[START Passage]

The Grenfell tower fire forced a public debate on housing inequality in London. Tenants have long been at the mercy of landlords, private and social. But resistance is growing.
In the early hours on 14th June more than 70 people died when fire engulfed a 24-storey tower block in west London. More than 350 firefighters worked to extinguish the flames over several hours.
Hundreds were trapped in the upper floors of the building while the fire raged, including 6-month-old Leena Belkadi. The baby girl was found dead in her mother’s arms in a stairwell between the 19th and 20th floors.
Grenfell tower was home to a mixed community of working-class families, young couples, refugees, migrants, elderly residents living alone.
The final death toll is unknown. There are fears that unregistered migrants who lived in the block may never be identified. Just 71 victims have been identified so far. In June the Metropolitan police said it could take months to identify everyone. Last week the Met said: “Based on all the work carried out so far and the expert advice, it is highly unlikely there is anyone who remains inside Grenfell Tower.”
An inquiry has been set up to investigate the circumstances around the fire. The devastation and death caused exposed festering problems of neglect and mismanagement by Kensington and Chelsea Council. Hundreds of residents and survivors are still homeless more than five months on. Early November central government published a report which criticises council leaders for their lack of humanity. In a statement Sajid Javid, communities and local government secretary, said the council response to the fire was “sluggish and chaotic”.
But the government’s criticism of rotten local politics came too late. Residents and survivors fear the inquiry will ignore deep rooted problems of housing and inequality in London. Problems that created the conditions for the fire.
After all, residents tried to warn authorities years before the fire in June.
The Grenfell Action Group formed in 2010 and repeatedly raised safety concerns about the tower block. They published countless blogs outlining mismanagement and neglect at Grenfell tower and other housing estates in Kensington. They campaigned for decent housing and challenged the rise of luxury housing developments and managed decline of social homes. Their blog supported struggles against changes that would make London unlivable for all but the rich.
Their work is not unusual – across London radical housing groups fight for the rights of tenants in a hostile housing market. Social housing is scarce. Councils are broke and ill-equipped (and sometimes unwilling) to support people moving in and out of poverty, families with complex needs. Average private rents are high.
After the Grenfell tower fire, what will change?

[END Passage]

» **Exercise 1**
Lay out the listing lines from the line with "Click Chief Technology" up to and including the line with "This screenshot has width=1366, height=706." as a Markdown table with the columns Row and Line, skipping blank lines.

[START Source records]

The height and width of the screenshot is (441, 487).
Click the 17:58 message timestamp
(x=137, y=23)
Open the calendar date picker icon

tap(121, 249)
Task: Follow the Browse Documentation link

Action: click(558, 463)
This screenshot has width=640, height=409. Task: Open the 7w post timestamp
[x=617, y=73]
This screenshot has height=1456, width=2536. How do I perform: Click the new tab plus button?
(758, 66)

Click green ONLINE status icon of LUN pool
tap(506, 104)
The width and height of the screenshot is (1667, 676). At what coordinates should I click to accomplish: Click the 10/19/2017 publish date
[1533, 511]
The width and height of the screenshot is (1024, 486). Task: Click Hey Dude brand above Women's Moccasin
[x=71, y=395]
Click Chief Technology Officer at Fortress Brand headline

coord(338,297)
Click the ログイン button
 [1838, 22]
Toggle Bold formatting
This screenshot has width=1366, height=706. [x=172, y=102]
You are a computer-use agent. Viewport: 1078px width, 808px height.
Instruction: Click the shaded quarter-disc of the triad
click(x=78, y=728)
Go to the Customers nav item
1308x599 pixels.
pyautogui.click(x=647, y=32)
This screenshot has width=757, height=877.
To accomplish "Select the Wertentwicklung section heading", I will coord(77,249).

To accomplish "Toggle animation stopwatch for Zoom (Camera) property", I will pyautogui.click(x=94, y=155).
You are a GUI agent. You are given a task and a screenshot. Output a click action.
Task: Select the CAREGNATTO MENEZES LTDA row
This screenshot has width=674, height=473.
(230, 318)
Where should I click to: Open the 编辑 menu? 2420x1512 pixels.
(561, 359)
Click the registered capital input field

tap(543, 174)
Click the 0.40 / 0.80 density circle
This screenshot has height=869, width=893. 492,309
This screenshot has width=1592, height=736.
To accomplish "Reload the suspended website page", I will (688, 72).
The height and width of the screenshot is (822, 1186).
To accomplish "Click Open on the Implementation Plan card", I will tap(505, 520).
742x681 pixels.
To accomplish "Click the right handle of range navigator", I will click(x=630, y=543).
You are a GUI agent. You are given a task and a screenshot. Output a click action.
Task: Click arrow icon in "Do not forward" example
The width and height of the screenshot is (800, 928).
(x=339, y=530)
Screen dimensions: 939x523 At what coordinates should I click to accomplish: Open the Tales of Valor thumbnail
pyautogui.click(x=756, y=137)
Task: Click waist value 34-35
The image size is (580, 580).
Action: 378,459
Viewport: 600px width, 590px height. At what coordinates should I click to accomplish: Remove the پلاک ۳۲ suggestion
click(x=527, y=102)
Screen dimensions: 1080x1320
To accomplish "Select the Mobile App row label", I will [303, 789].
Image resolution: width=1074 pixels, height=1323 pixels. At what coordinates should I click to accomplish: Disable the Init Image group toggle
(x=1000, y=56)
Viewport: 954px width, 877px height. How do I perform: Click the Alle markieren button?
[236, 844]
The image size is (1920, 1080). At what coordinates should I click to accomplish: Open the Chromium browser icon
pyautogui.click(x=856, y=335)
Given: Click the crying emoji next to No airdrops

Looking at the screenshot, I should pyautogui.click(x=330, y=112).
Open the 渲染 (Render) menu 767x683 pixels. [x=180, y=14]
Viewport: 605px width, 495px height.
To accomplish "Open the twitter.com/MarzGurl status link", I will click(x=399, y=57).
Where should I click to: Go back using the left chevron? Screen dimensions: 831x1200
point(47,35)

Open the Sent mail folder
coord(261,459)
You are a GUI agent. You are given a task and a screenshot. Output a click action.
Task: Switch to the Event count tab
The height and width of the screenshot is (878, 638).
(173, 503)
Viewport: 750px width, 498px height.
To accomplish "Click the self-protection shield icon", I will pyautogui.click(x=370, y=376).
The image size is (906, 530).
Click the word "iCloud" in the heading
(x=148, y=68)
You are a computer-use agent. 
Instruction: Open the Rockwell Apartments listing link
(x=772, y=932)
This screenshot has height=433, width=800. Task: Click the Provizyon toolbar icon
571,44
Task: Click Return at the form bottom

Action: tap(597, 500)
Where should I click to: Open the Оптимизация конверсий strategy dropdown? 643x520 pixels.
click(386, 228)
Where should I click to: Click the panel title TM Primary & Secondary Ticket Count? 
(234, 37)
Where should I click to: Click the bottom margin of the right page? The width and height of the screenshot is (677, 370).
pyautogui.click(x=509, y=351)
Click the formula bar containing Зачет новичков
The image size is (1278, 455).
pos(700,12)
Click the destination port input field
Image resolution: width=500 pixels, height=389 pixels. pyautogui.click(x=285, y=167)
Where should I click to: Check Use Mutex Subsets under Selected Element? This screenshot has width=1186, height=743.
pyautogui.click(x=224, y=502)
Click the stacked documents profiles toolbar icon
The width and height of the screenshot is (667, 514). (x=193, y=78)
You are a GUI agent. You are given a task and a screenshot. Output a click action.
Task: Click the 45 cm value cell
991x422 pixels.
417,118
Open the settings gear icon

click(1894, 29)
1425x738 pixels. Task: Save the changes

[END Source records]

» **Exercise 2**
In the passage on the Grenfell tower fire, what year did the Grenfell Action Group form?

» **Task output 1**
| Row | Line |
|---|---|
| 1 | Click Chief Technology Officer at Fortress Brand headline |
| 2 | coord(338,297) |
| 3 | Click the ログイン button |
| 4 |  [1838, 22] |
| 5 | Toggle Bold formatting |
| 6 | This screenshot has width=1366, height=706. [x=172, y=102] |

» **Task output 2**
2010